The bottom feeders of the wine industry – selling wine for less per litre than beer, but packing up
to three times more alcohol into every drop – are selling a product to get people merry at best and drop down drunk at worst. In general, people don’t savour the subtle notes of cigar box, forest floor and bramble, or chew the tannins on something that comes out of a goon bag or two bottles for $10 on multi-buy from Dan Murphys.

But the current tax system goes easy on the cheap wine, while punishing the premium products that are consumed more for pleasure than in need. A $50 bottle is taxed at $15, a $10 bottle at $2. Cheap wine attracts the least amount of tax compared to beers and spirits, and outsells premium wine by about nine to one.

More revenue could be raised and alcohol abuse better discouraged if taxation was based on alcohol levels instead of price. The price of cheap wine would go up, the price at the quality end would come down, achieving the twin goals of bettering responsible wine drinking and improving industry profitability and export growth.
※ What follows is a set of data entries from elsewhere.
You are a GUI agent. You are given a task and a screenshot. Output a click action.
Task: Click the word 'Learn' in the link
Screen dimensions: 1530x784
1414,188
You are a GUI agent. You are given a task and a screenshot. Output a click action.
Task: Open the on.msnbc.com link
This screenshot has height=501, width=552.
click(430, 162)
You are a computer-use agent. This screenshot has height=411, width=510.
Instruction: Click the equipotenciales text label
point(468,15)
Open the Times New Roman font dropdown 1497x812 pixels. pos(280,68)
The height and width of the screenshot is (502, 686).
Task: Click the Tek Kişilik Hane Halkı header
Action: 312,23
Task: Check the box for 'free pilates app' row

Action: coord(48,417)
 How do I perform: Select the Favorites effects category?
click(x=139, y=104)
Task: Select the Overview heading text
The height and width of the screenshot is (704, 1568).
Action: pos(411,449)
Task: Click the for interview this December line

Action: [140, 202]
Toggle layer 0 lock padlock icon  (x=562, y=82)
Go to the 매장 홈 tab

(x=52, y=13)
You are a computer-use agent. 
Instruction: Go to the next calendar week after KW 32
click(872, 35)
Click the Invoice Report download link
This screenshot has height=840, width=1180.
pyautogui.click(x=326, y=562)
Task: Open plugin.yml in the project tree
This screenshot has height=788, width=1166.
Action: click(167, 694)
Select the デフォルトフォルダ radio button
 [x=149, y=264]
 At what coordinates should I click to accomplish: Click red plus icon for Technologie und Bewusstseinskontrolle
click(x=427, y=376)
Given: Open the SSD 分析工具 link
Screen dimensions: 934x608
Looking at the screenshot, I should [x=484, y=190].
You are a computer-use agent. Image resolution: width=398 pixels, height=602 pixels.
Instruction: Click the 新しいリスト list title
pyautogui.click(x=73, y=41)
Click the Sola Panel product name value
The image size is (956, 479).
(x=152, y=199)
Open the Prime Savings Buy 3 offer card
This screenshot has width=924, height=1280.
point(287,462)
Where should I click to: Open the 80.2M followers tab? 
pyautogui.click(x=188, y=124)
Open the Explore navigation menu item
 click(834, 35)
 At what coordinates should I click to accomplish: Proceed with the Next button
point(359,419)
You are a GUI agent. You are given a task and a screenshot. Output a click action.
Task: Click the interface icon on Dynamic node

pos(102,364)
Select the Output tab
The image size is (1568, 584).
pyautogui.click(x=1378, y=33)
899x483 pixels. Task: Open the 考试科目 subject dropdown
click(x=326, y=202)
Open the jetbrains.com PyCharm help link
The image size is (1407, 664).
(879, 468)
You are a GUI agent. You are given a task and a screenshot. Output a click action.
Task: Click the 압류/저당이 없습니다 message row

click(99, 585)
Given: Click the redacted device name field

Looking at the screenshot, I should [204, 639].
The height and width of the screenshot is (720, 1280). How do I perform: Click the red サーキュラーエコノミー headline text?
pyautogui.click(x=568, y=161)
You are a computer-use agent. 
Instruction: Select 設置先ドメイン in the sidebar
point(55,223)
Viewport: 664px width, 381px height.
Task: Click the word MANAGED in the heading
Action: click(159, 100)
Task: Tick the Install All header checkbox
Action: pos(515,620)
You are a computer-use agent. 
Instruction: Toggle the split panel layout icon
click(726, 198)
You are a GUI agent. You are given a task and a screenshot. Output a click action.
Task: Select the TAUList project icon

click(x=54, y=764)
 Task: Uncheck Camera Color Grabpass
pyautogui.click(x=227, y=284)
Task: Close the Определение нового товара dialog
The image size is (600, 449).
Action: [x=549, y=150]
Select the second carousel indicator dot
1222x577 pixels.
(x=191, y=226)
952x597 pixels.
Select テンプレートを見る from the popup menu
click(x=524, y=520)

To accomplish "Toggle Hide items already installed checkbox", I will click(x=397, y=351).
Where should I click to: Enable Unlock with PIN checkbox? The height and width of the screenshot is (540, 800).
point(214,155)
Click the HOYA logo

Sounds good doesn’t it? Not if you’re one of the small number of large companies that accounts
for 90% of the wine volume sold in this country. They’ve done their price elasticity studies and worked out that they will sell a lot less if their prices go up. And let’s be clear, it’s the large companies who have the ear of the government through their powerful lobbying bodies like Wine Federation Australia.

So it is that we’re stuck with a tax system that encourages abuse, hampers the development of the higher quality product that all players acknowledge is the key to sustained profitability, and is inefficient to boot. Chin chin.